**Perintah Kerja 1:** Cetak bagian artikel tentang harga ikan dari "Liputan6.com, Jakarta - Ketua" hingga "per kilogram (Kg).", tanpa mengubah satu kata pun.
**Perintah Kerja 2:** Lanjutkan artikel tentang harga ikan mulai setelah kalimat terakhir yang ditampilkan.

**Potongan Teks:**

******************************

Sukses

Waspada, Harga Ikan Diprediksi Melonjak

Ikan laut sudah musim paceklik, nelayan sulit berlayar dalam mencari ikan karena ombaknya tinggi.

Liputan6.com, Jakarta - Ketua Umum Ikatan Pedagang Pasar Indonesia (IKAPPI) Abdullah Mansuri mengatakan, masyarakat harus mewaspadai naiknya harga ikan saat ini. sebagai contoh ikan mas kini naik menjadi Rp 37.000 per kilogram (Kg).

“Yang harus waspada itu komoditas ikan, di musim seperti ini laut sedang tidak bagus. Banyak nelayan yang tidak melaut sehingga harganya otomatis naik,” kata Abdullah Mansuri saat dihubungi Liputan6.com, Selasa (2/2/2021).

Abdullah mencontohkan harga ikan yang melonjak naik yakni ikan mas, yang semula harganya Rp 33.000-34.000 per kg sekarang sudah Rp 37.000, sementara untuk ikan Bandeng di kisaran Rp 35.000.

******************************

(Entri set data)
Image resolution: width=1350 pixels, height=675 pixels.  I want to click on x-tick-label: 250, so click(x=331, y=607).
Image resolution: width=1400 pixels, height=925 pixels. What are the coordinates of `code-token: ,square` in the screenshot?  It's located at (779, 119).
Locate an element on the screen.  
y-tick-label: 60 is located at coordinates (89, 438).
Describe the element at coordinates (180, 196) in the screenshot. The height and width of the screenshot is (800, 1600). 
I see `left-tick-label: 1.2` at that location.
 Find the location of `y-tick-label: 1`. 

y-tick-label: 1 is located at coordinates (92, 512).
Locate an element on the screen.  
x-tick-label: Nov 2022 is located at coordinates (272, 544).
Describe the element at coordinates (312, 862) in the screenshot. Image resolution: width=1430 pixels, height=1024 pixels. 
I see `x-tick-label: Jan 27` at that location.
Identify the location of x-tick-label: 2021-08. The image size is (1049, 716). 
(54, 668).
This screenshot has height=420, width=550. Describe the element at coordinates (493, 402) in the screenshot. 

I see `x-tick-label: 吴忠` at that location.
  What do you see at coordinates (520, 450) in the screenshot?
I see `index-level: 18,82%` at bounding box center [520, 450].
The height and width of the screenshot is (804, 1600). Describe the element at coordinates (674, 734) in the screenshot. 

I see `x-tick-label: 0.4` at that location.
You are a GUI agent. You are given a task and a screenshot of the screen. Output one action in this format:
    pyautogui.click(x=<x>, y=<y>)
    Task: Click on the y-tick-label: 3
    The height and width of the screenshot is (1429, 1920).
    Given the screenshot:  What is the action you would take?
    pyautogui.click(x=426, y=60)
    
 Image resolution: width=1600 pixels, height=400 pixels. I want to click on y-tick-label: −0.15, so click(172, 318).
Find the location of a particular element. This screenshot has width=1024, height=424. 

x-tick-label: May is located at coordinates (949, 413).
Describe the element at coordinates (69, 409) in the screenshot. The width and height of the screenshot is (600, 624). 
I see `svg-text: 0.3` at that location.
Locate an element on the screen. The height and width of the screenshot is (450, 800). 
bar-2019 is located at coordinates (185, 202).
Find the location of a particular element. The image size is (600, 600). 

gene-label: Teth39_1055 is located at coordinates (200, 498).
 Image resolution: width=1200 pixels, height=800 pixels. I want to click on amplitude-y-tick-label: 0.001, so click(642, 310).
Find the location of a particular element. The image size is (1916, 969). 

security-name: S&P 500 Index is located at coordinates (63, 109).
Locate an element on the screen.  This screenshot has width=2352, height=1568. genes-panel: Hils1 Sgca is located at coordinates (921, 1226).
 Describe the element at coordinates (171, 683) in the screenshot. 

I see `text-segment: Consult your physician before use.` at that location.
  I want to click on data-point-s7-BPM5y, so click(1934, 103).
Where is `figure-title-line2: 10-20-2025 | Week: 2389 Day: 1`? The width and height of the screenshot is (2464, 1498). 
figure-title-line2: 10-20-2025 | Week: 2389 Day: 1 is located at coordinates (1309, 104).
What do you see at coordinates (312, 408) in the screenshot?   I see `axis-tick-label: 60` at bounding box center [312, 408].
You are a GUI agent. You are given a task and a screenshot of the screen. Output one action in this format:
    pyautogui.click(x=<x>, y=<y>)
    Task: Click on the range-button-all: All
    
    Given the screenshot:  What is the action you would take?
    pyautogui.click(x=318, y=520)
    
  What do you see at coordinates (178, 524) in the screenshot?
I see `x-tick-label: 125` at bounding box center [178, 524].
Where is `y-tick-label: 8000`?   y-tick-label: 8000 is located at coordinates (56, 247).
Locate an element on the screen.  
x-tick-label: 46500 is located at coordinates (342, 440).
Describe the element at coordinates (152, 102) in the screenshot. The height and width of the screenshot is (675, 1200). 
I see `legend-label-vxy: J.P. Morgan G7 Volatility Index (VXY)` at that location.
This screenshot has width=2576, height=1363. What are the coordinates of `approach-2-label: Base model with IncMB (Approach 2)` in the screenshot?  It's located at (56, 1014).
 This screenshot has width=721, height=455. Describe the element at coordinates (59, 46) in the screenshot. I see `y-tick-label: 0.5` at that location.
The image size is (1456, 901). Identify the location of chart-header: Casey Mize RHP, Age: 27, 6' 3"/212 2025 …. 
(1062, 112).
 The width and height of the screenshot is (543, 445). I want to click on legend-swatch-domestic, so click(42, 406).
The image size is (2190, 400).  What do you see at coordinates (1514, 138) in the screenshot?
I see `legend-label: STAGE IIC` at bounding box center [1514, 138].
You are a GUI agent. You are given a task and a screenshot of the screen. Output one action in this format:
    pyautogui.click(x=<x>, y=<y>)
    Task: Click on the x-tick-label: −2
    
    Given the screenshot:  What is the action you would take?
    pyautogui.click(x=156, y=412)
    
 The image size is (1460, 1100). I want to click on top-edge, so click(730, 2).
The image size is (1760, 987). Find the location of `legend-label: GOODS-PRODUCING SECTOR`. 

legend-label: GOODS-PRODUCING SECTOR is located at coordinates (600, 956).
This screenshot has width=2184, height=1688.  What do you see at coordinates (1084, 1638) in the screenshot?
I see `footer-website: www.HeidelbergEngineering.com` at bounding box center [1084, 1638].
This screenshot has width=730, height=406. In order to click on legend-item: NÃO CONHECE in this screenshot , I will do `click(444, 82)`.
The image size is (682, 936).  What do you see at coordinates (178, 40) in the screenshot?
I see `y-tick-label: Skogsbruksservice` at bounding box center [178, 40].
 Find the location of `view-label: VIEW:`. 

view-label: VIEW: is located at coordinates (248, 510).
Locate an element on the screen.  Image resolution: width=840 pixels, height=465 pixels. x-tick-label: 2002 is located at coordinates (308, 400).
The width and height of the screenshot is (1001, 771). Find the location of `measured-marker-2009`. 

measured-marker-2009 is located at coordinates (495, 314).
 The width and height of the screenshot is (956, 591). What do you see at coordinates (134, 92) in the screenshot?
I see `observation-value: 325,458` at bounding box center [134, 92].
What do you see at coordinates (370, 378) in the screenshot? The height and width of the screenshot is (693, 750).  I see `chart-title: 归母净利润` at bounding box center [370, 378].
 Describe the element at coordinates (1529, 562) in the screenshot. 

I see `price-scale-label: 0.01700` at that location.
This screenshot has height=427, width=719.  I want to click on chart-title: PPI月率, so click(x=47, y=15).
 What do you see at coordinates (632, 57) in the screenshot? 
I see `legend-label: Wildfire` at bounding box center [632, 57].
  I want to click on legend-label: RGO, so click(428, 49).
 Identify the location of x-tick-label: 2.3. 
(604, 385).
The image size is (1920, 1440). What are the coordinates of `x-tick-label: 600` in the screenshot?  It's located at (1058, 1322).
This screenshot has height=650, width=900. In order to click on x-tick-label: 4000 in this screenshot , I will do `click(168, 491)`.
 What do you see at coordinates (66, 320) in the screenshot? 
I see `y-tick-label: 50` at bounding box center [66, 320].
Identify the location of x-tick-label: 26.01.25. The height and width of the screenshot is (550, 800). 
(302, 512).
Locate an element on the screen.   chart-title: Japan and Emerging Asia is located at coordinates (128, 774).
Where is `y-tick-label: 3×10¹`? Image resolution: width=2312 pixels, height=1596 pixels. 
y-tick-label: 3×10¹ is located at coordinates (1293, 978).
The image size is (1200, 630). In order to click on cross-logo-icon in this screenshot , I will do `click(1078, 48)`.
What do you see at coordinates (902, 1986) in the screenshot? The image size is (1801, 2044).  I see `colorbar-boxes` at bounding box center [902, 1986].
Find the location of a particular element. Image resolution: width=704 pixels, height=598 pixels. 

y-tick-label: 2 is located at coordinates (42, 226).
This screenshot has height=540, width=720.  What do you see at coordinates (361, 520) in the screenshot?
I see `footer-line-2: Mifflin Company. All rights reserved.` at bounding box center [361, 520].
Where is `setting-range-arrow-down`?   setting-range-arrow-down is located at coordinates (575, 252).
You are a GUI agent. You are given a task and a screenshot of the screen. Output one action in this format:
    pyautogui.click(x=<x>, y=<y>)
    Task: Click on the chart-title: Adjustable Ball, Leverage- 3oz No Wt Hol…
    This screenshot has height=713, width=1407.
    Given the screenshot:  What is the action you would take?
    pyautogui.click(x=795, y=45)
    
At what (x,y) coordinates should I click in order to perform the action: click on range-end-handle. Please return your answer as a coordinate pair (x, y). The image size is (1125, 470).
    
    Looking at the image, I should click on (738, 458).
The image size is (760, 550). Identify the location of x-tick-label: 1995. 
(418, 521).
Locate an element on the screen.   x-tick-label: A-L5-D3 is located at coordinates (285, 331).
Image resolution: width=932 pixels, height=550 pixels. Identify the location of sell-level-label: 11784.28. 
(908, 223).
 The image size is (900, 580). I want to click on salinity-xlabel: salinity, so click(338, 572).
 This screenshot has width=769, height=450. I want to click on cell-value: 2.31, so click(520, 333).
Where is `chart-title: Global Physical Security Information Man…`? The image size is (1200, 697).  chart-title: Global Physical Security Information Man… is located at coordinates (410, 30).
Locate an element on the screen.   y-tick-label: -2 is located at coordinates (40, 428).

******************************

**Jawaban Tugas 1:**
Liputan6.com, Jakarta - Ketua Umum Ikatan Pedagang Pasar Indonesia (IKAPPI) Abdullah Mansuri mengatakan, masyarakat harus mewaspadai naiknya harga ikan saat ini. sebagai contoh ikan mas kini naik menjadi Rp 37.000 per kilogram (Kg).

**Jawaban Tugas 2:**
“Memang untuk ikan laut sudah musim paceklik, nelayan sulit berlayar dalam mencari ikan karena ombaknya tinggi, dan tidak ada ikan juga jadi ritme tahun ini selalu terjadi,” ujarnya.

Lebih lanjut ia mengatakan, biasanya masyarakat mengambil alternatif komoditas lain ikan lain untuk menghindari mahalnya ikan. Seperti beralih ke ikan tambak. Menurutnya Pemerintah perlu mendorong agar nelayan-nelayan ikan tambak tidak menaikkan harga.

“Pemerintah bisa mengawal dan mendorong agar nelayan-nelayan tambak tidak menaikkan harga,” katanya.

Demikian untuk harga pangan lainnya, Abdullah menyebut masih relatif normal. Seperti daging ayam, telur, dan lainnya masih normal kecuali harga cabai rawit merah yang masih mahal di angka Rp 85.000-90.000 per kilogram.

“Yang masih bertahan tinggi cabai rawit merah, masih pedas diangka Rp 85.000-90.000 per kilogram. Komoditas lain masih relatif normal stoknya ada seperti daging ayam, telur masih relatif normal,” pungkasnya.

Saksikan Video Pilihan di Bawah Ini:

2 dari 2 halaman

Ketergantungan Impor, Penyebab Ketahanan Pangan Indonesia Bermasalah

Sebelumnya, Ekonom dan Direktur Riset Center of Reform on Economics (CORE) Piter Abdullah mengatakan, ketahanan pangan Indonesia di awal 2021 ini bermasalah karena Indonesia ketergantungan terhadap impor.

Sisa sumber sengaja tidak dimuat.